## Your assignment:
Take the lines from the head of the listing through the one bearing "You are a computer-use" and copy them exactly, leaving every picture out.

## Source data:

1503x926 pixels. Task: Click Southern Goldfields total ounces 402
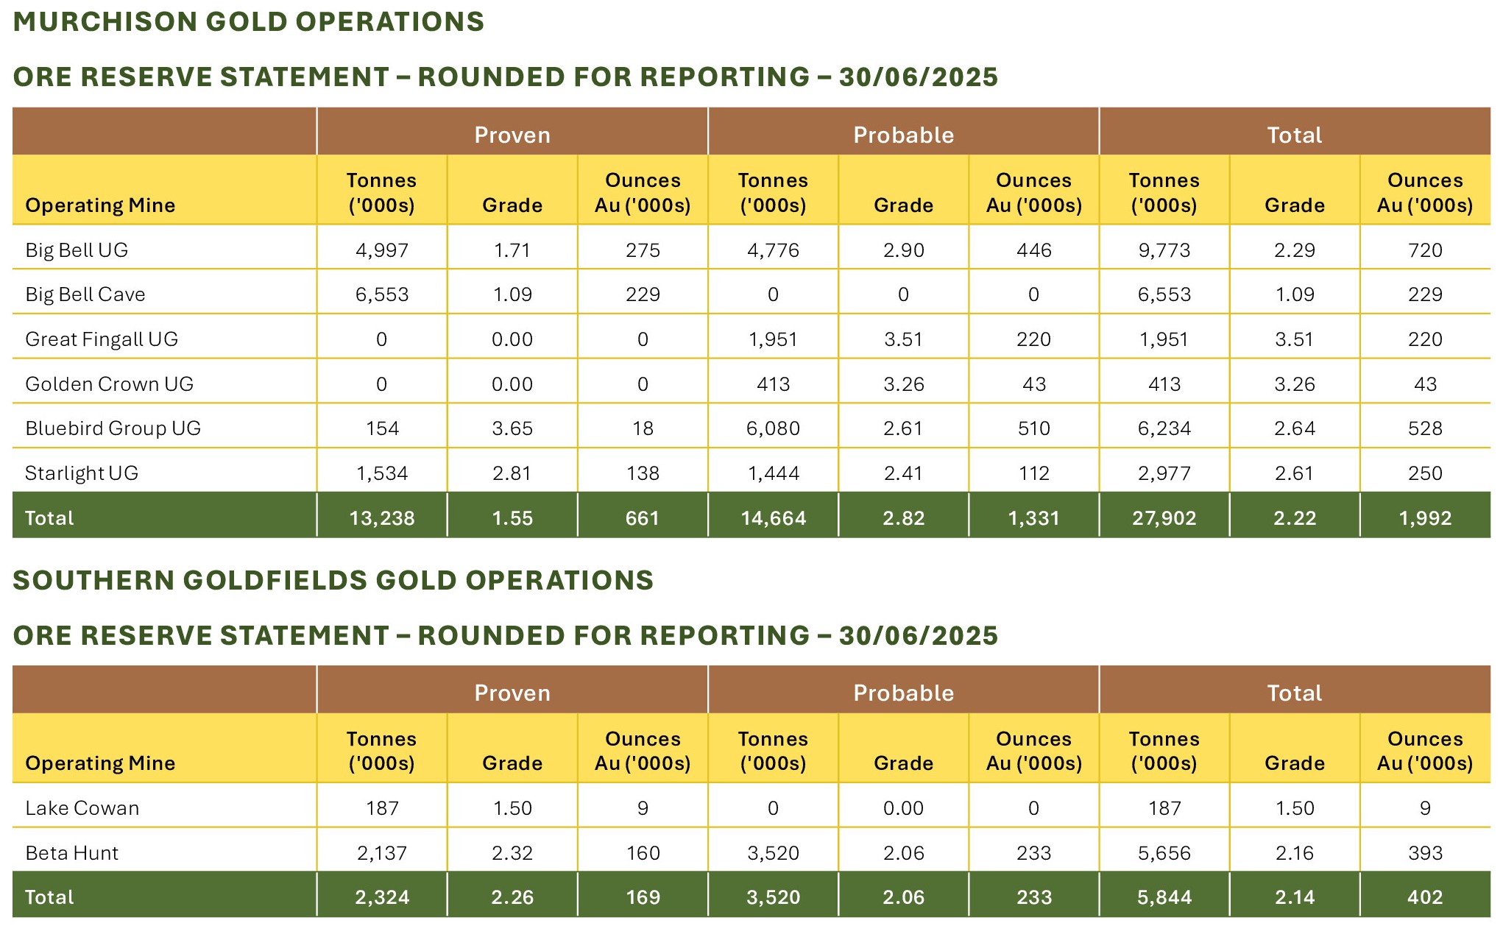(1425, 897)
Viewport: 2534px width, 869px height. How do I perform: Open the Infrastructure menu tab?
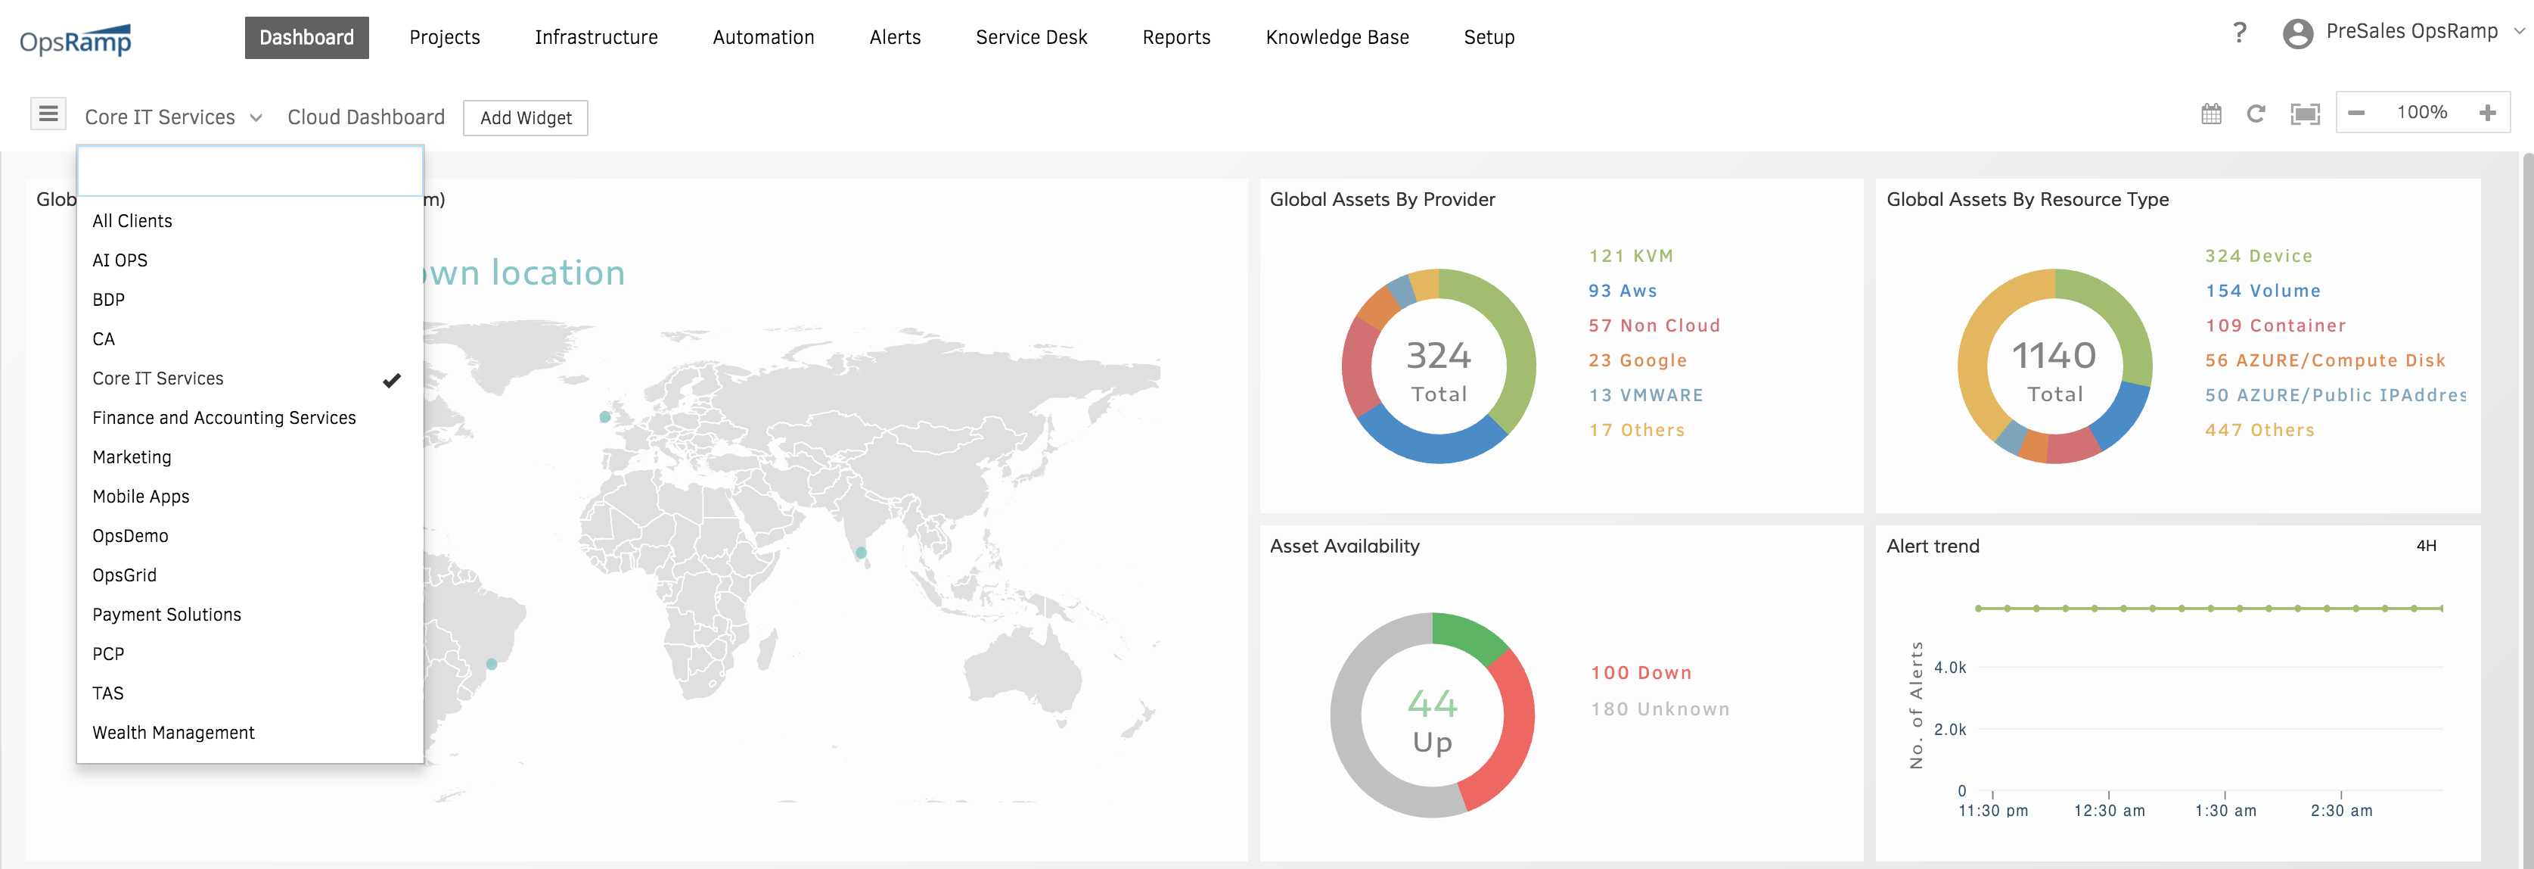pos(596,37)
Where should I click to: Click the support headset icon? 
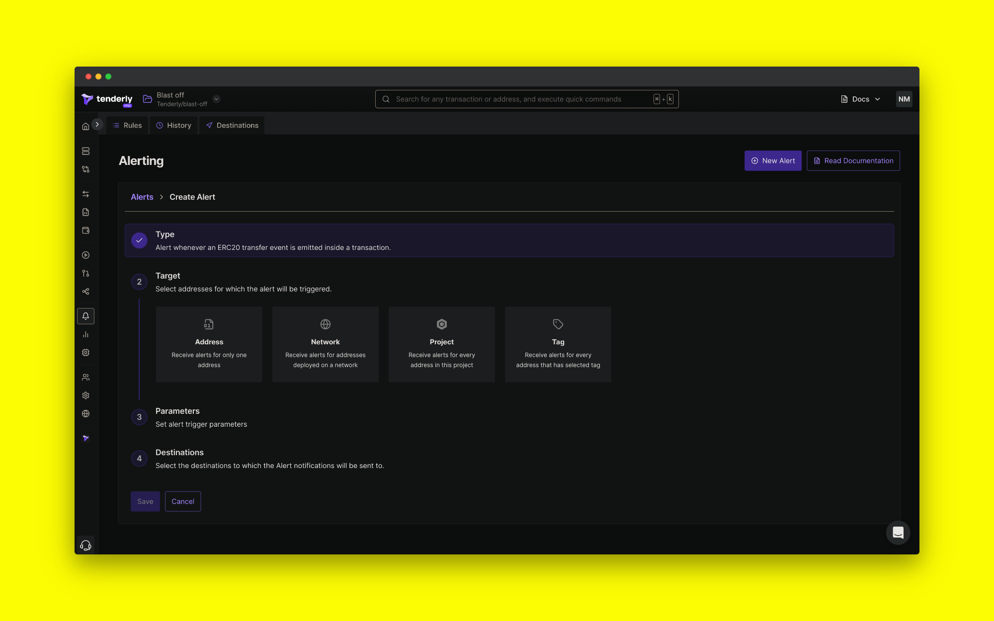point(85,545)
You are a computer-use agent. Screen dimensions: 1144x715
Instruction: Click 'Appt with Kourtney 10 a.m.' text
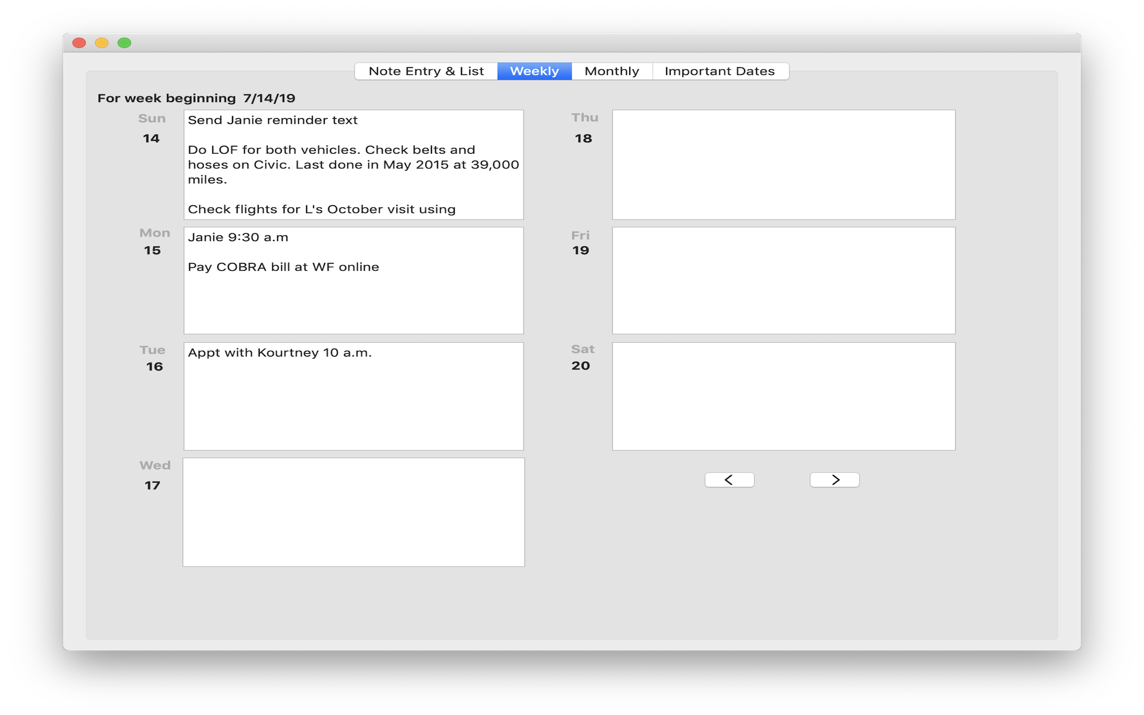point(279,353)
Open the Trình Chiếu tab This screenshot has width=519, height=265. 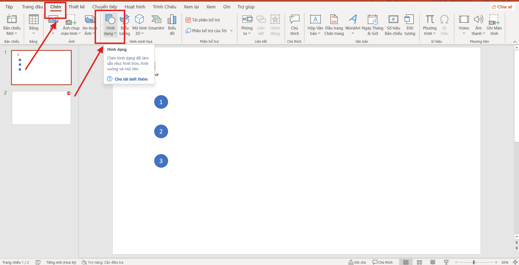coord(164,6)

## Reply to the task:
1503x926 pixels. Task: Click Southern Goldfields total ounces 402
(1425, 897)
Viewport: 2534px width, 869px height. How do I perform: Open the Infrastructure menu tab?
pos(596,37)
Where should I click to: Click the support headset icon? 
point(85,545)
You are a computer-use agent. Screen dimensions: 1144x715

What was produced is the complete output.